Today, dungarees are mainly reserved for edgier dressers. While we can’t see them making a full comeback, hats off to everyone with the styling chops it takes to get it right.
Those of us who were there at the time remember the strange but not obnoxious breeze that crept in down the sides of these highly impractical sweatpants. We’re still not sure what the design was actually for. Instead of an outside seam, this shiny jogger had a strip of poppers that ran all the way to the thigh. An all too inviting target for bullies and pranksters.
They’re back, but only the most hardcore ’90s revivalists need to sign up.
Not every style championed by 90s boy bands was destined for the cultural scrap heap. Example: curtains. Sure, until recently it was hard to imagine this outdated style being reborn, but here we are, all marching to the barbershop in unison with photos of Timothée Chalamet pressed to our chests.
Today, the center parting is almost the same, but the performance has changed. The 90s was all about straight lines and smooth hair. This time, however, it’s all about messiness, texture, and asymmetry.
Fashion is cyclical and starkly predictable. It doesn’t matter how much you want to believe that a trend won’t show up in 20 years, but it always will. Enveloping shades are one such item. They were huge in the 1990s, but looking back from the 2010s, their comeback was less likely than Lance Armstrong’s.
However, enveloping shades are back whether you like it or not. Aerodynamic looking Oakley specs have gotten a lot of runway time in recent years and they don’t seem to be going anywhere anytime soon. Whether you should participate or not, it really depends on your personal taste and style. What we’re saying, though, is that they don’t lend themselves particularly well to more traditional menswear.

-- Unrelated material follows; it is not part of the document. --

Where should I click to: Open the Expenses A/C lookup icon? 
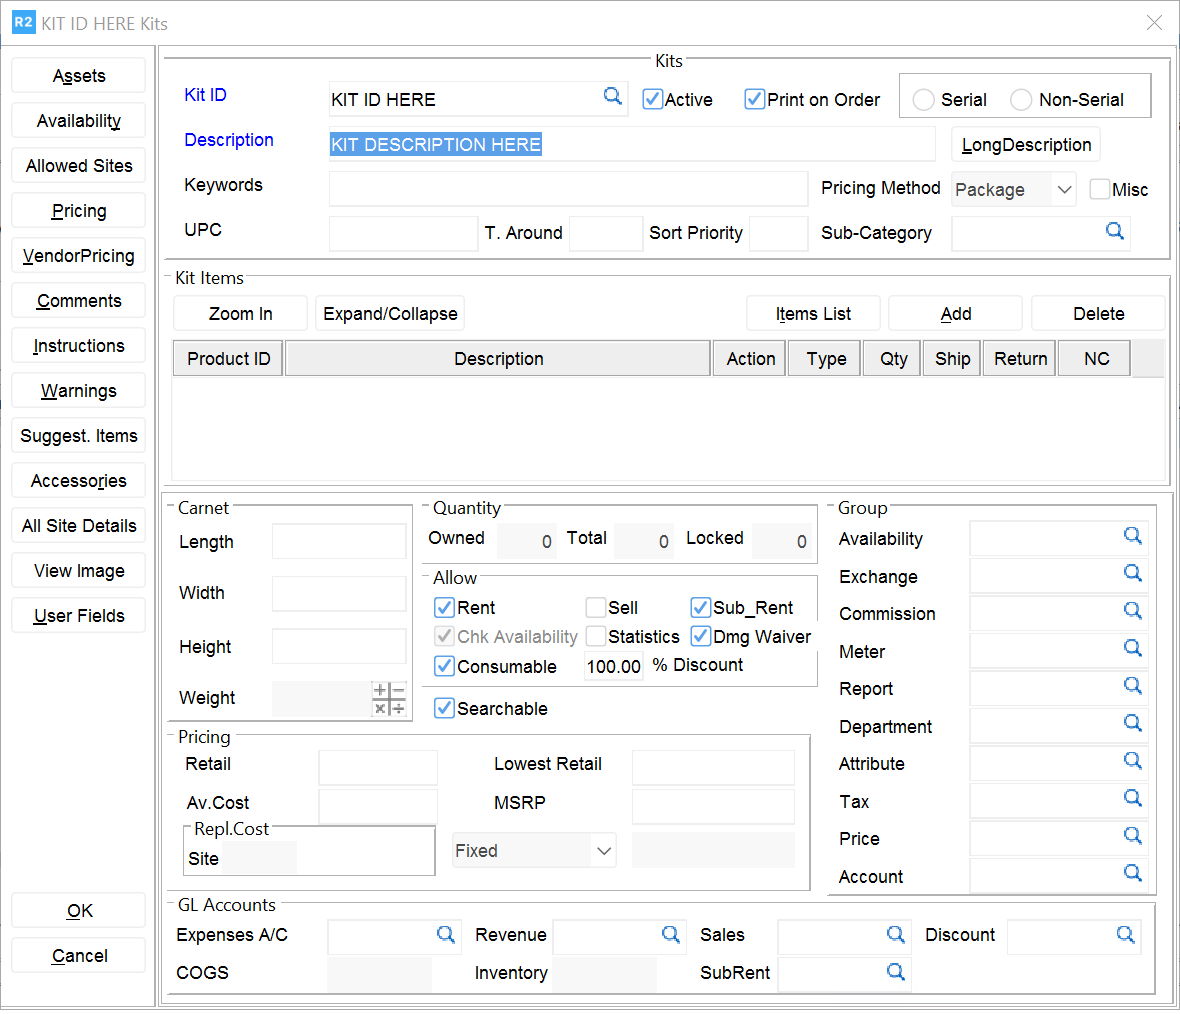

Comfortable, practical and (depending on who you ask) stylish. What’s not to like? Sure, they took on some doomsday prepper vibes for a while and disappeared into the nuclear bunker of fashion, but thanks to the ongoing obsession with functionality and the outdoors, cargo pants are back in full force.
If you haven’t converted to the wonders of cargo pants yet, why not check out some of the more premium options on offer. Brands like Brunello Cucinelli and Monitaly make some truly upscale versions that are worth checking out.